** Activity **
From the entries that follow, copy exactly the lines beginning at the line holding "Screen dimensions: 714x576" and continuing through the line holding "Task: Click the Поиск search field".

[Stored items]
┏━━

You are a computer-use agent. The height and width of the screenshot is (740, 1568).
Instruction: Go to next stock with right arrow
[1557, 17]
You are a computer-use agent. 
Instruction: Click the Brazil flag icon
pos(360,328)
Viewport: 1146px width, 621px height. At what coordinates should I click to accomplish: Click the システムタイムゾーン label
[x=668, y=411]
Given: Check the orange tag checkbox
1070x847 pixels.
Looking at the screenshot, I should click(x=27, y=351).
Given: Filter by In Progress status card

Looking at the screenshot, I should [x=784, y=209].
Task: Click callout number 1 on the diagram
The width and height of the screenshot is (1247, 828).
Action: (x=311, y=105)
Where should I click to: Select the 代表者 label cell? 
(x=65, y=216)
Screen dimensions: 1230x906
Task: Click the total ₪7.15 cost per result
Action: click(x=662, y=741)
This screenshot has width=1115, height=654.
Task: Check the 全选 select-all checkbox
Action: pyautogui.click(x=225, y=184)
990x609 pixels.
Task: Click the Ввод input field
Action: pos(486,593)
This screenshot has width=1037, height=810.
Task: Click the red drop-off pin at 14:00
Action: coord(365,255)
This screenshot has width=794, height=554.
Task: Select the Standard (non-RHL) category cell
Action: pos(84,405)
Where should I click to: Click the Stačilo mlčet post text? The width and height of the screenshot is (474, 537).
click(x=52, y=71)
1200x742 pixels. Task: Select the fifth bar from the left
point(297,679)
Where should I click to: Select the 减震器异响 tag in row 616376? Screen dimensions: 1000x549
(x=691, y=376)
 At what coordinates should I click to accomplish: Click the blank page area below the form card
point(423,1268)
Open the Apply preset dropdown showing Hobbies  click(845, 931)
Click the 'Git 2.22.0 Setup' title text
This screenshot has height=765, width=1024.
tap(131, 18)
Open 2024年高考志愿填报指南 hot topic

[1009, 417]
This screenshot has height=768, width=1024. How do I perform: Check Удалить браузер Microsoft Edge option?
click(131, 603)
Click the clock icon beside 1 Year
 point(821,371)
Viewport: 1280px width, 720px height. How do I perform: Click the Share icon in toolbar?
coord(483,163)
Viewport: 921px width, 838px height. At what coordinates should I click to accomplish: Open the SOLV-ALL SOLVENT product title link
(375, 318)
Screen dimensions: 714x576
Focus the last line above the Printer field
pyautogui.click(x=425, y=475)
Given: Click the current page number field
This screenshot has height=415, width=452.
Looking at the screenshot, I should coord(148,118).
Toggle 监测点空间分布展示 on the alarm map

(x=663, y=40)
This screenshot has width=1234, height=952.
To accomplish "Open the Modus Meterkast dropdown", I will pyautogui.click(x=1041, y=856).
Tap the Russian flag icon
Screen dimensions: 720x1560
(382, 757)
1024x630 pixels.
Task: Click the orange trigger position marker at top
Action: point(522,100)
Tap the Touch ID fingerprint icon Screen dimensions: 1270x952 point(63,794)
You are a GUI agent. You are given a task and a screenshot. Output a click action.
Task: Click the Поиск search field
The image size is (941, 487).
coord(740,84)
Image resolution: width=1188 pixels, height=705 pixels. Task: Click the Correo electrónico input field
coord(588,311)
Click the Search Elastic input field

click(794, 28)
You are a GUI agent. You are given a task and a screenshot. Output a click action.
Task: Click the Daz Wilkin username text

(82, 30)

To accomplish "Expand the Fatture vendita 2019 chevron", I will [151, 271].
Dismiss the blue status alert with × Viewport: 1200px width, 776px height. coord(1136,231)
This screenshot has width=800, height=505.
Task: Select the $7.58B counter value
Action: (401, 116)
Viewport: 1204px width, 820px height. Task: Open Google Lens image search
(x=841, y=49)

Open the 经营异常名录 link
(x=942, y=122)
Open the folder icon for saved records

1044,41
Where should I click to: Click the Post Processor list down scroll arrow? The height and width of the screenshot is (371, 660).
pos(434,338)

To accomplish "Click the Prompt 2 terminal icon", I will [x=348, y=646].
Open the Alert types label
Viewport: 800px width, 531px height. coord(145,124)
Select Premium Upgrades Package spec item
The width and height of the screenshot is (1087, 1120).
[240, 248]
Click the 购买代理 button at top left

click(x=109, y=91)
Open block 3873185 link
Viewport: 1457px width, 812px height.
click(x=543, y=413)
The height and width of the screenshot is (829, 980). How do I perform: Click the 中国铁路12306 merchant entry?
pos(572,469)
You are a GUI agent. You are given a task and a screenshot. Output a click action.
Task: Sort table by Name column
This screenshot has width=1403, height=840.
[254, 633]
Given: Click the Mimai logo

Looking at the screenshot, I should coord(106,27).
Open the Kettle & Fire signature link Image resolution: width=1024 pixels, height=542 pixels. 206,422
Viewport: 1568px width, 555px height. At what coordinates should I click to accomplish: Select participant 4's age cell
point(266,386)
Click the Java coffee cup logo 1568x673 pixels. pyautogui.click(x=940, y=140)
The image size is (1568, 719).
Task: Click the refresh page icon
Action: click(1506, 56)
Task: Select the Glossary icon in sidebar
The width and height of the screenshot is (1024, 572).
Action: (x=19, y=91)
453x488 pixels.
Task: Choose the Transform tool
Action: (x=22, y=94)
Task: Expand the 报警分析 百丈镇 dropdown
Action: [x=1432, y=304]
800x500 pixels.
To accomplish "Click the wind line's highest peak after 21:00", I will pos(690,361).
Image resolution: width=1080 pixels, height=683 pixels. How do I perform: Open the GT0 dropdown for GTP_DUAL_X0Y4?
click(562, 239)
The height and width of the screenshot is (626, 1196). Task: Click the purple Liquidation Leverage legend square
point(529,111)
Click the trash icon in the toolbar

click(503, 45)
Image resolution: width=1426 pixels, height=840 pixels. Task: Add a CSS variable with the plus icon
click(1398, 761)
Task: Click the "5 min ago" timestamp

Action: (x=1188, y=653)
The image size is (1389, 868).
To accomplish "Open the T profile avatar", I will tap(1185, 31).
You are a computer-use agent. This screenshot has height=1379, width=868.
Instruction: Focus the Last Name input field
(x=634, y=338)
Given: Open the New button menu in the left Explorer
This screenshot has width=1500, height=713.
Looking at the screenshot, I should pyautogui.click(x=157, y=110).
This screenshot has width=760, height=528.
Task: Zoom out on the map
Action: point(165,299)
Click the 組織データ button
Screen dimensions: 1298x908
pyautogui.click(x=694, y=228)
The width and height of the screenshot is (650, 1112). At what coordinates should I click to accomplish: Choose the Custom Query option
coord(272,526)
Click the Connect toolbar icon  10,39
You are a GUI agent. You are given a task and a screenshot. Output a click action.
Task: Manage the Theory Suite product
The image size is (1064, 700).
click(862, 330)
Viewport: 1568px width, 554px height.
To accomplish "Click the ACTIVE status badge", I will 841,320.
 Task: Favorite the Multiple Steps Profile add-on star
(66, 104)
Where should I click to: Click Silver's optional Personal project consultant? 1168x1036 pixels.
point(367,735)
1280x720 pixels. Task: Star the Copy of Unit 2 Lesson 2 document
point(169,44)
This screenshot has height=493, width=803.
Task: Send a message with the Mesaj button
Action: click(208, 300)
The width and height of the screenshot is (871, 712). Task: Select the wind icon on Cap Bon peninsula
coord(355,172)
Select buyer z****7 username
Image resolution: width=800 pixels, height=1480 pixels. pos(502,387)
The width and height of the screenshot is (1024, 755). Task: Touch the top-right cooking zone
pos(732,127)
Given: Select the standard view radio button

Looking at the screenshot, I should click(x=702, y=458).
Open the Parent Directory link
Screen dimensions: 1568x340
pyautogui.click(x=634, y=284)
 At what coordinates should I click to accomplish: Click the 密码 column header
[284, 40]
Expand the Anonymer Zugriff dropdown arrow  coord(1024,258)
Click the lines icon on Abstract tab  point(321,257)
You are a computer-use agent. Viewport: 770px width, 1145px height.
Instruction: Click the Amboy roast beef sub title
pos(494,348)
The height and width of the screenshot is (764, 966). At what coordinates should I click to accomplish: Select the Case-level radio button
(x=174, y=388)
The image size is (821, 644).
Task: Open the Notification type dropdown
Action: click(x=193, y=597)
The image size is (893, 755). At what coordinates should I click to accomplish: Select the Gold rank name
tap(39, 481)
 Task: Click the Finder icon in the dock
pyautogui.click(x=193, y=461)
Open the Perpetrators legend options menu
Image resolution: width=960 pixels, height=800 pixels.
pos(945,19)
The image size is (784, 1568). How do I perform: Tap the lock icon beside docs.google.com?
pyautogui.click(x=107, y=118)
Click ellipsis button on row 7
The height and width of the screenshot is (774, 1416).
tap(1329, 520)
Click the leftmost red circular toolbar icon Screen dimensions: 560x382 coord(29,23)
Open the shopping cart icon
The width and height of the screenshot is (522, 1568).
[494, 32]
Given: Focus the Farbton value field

┗━━

** Answer section **
Screen dimensions: 714x576
Focus the last line above the Printer field
pyautogui.click(x=425, y=475)
Given: Click the current page number field
This screenshot has height=415, width=452.
Looking at the screenshot, I should coord(148,118).
Toggle 监测点空间分布展示 on the alarm map

(x=663, y=40)
This screenshot has width=1234, height=952.
To accomplish "Open the Modus Meterkast dropdown", I will pyautogui.click(x=1041, y=856).
Tap the Russian flag icon
Screen dimensions: 720x1560
(382, 757)
1024x630 pixels.
Task: Click the orange trigger position marker at top
Action: point(522,100)
Tap the Touch ID fingerprint icon Screen dimensions: 1270x952 point(63,794)
You are a GUI agent. You are given a task and a screenshot. Output a click action.
Task: Click the Поиск search field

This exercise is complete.